8. When you say a woman shouldn’t follow her husband into sin, what’s left of headship? Who is to say what act of his leadership is sinful enough to justify her refusal to follow him?

The elders of CHBC are not under any illusion that life is without ambiguities, and we haven’t taught in this class that there shouldn’t be any questions left about how all this plays out – thus the next two weeks of panels. Nor are we saying, for that matter, that leadership is about unilateral decision-making. In a good marriage, leadership involves taking responsibility to establish a pattern or interaction that honors both husband and wife as sources of wisdom for a well-ordered family life. Headship does bear primary responsibility for the moral design and planning in the home, but the development of that design and plan must and will include the wife.

None of that overall dynamic is nullified by the possibility of sin. Leadership structures—whether in society, in the church, or in the home—don’t become meaningless just because bad decisions can be made in them. As Christians, we must learn to evaluate decisions and respond to them, but we do not overturn the entire structure of leadership when a bad decision is made. Besides, it’s not as if we have no way of deciding which decisions are right and which are wrong, and must therefore distrust them all. We have the Scriptures, and both husband and wife are subject to them. Therefore, if a wife feels that her husband is making a wrong decision, she may always appeal to him on the basis of Scripture. If there’s still disagreement, they (or even she alone) can appeal to others for help, to the elders for example. Life will have ambiguities and difficulties, and leadership structures always contain in themselves the possibility – even the likelihood – of error. But that is no reason to throw out the leadership structures; it is reason to be careful with them, but not to discard them.

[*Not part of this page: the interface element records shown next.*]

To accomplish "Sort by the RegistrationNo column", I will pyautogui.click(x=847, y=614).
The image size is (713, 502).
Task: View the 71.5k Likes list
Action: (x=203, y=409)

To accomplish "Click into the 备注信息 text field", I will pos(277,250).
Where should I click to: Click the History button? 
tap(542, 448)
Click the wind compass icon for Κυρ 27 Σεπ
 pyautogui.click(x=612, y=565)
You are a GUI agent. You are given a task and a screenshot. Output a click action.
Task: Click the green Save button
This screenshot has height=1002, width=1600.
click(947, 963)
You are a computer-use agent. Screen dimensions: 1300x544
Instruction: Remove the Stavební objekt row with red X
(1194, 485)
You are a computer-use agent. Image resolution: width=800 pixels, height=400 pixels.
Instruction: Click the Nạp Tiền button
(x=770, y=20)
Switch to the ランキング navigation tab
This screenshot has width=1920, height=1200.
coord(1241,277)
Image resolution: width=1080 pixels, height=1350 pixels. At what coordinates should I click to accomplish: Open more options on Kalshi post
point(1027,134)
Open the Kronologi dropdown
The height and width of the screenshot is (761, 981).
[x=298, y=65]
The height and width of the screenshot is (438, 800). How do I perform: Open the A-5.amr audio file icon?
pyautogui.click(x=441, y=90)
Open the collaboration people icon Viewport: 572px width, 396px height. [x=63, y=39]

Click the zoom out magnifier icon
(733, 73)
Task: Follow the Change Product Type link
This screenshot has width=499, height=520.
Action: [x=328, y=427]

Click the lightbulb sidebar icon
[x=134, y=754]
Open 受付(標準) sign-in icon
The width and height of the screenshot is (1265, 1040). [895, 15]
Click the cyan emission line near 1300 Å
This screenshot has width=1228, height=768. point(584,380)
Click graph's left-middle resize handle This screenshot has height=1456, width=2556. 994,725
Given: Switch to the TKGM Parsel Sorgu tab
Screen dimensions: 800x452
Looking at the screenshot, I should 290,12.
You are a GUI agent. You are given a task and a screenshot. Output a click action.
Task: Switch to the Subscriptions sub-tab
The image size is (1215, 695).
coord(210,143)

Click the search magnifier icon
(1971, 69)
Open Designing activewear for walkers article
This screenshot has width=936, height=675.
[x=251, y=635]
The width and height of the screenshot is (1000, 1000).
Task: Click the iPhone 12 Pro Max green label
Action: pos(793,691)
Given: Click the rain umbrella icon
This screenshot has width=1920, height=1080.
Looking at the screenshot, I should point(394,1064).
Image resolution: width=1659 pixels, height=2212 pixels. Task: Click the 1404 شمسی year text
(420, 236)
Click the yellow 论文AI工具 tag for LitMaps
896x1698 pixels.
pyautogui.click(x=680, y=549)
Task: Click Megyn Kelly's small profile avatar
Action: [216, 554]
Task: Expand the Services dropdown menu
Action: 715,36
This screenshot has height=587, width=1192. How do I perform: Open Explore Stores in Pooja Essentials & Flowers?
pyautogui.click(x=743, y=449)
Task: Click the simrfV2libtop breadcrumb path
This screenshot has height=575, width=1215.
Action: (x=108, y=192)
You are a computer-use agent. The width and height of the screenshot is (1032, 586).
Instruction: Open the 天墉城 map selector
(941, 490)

9. Does stressing husbandly headship encourage domestic abuse?

No. To say so is to misunderstand completely how the Bible portrays godly headship. The headship we are talking about here is not a “lording it over” others, as Jesus calls it. It is Christlike, sacrificial, loving leadership that always keeps the good of the wife in view and regards her as a joint heir of God’s blessings (1 Peter 3:7). Also, it must always be remembered that headship does not make a husband an absolute lord over his wife. A wife’s submission is a thoughtful and derivative submission, subject to and defined by her submission to Christ. When a husband remembers this, he will be less likely to wrongly see himself in a domineering role over his wife. Will there be domestic abuse – both physical and emotional – in a fallen, sinful world? Yes. Will some abusers attempt to justify their abuse by grossly misapplying the idea of biblical headship? Yes. Is domestic abuse – or the misuse of God’s word to justify it – ever legitimate in God’s eyes or in the eyes of any true church? Absolutely not. Is the sinful misuse of a truly biblical idea a reason to discard the idea itself from the Christian life? No.

10. If God has genuinely called a woman to be a pastor, who are you to say she cannot be one?

The simple answer here is that we do not believe that God calls women to be pastors (denying the premise). That is not because we think we have some ability to read the minds of women who claim otherwise. It is simply to say that we believe God always, without exception, acts consistently with his Word. So if the Bible teaches that God wills for men alone to bear the primary teaching and governing responsibilities in the church—that is, the office and function of elder/pastor—then we do not think that God will ever act contrary to that. That is, he will not call a woman to be an elder/pastor.